Add this in an assembly to generate a handy Medicine.Constants class with tags/layers extracted from TagManager.asset.

[assembly: Medicine.GenerateUnityConstants]

The benefit here - on top of being way faster than dealing with strings - is that when you change tags/layers in Unity, your code will break in places that need to be updated instead of failing silently. Of course, you also get IDE autocompletion and all that.

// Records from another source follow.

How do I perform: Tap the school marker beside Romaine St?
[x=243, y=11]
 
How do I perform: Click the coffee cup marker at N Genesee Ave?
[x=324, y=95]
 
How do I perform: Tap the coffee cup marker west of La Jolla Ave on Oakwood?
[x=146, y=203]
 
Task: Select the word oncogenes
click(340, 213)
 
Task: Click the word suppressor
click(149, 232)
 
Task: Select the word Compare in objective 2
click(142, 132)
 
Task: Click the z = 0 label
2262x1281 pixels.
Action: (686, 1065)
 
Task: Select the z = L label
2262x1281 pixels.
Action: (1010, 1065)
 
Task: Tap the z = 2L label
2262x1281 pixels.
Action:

The generated class is partial, so you can extend it with your own constants.

namespace Medicine;

public static partial class Constants
{
    public enum Tag : uint
    {
        @SomeTag = 20000u,
        @AnotherTag = 20001u,
        ...
    }

    public enum Layer : uint
    {
        @Default = 00,
        @TransparentFX = 01,
        @Ignore_Raycast = 02,
        ...
    }

    [System.Flags]
    public enum LayerMask : uint
    {
        None = 0,
        All = 0xffffffff,
        @Default = 1u << 00,
        @TransparentFX = 1u << 01,
        ...
    }

    public static partial class ConstantsExtensions
    {
        public static UnityEngine.TagHandle GetHandle(this Constants.Tag tag)
            => UnsafeUtility.As<Constants.Tag, UnityEngine.TagHandle>(ref tag);

        public static bool CompareTag(this GameObject gameObject, Constants.Tag tag)
            => gameObject.CompareTag(tag.GetHandle());

        public static bool CompareTag(this Component component, Constants.Tag tag)
            => component.CompareTag(tag.GetHandle());
    }
}

You can configure defaults at the assembly level:

[assembly: MedicineSettings(
    makePublic: true,                   // make properties generated by [Inject] public by default
    
    alwaysTrackInstanceIndices: false,  // equivalent to always adding IInstanceIndex to tracked types
    
    debug: MedicineDebugMode.Automatic  // safety checks, logs, etc. 
                                        // (default: enabled in editor, stripped in release builds)
                                        // the default value is usually good, but you can
                                        // override it if you want to review the generated code
)]

• MEDICINE_NO_FUNSAFE: disables the "shared pooled list across reference types" optimization in PooledList.
• MEDICINE_EDITMODE_ALWAYS_REFRESH: forces edit-mode instance/singleton refresh on every access (instead of "once per frame unless invalid").

• ZLinq (recommended): enables AsValueEnumerable() on Medicine enumerables for GC-free LINQ-like queries.
• PolySharp: enables modern C# features in Unity; Medicine can generate fallbacks when PolySharp isn't present.
  • Unlocks C# features such as: { get; init; }, [CallerArgumentExpression], [InterpolatedStringHandler]
• NuGetForUnity: convenient way to install ZLinq/PolySharp as NuGet packages.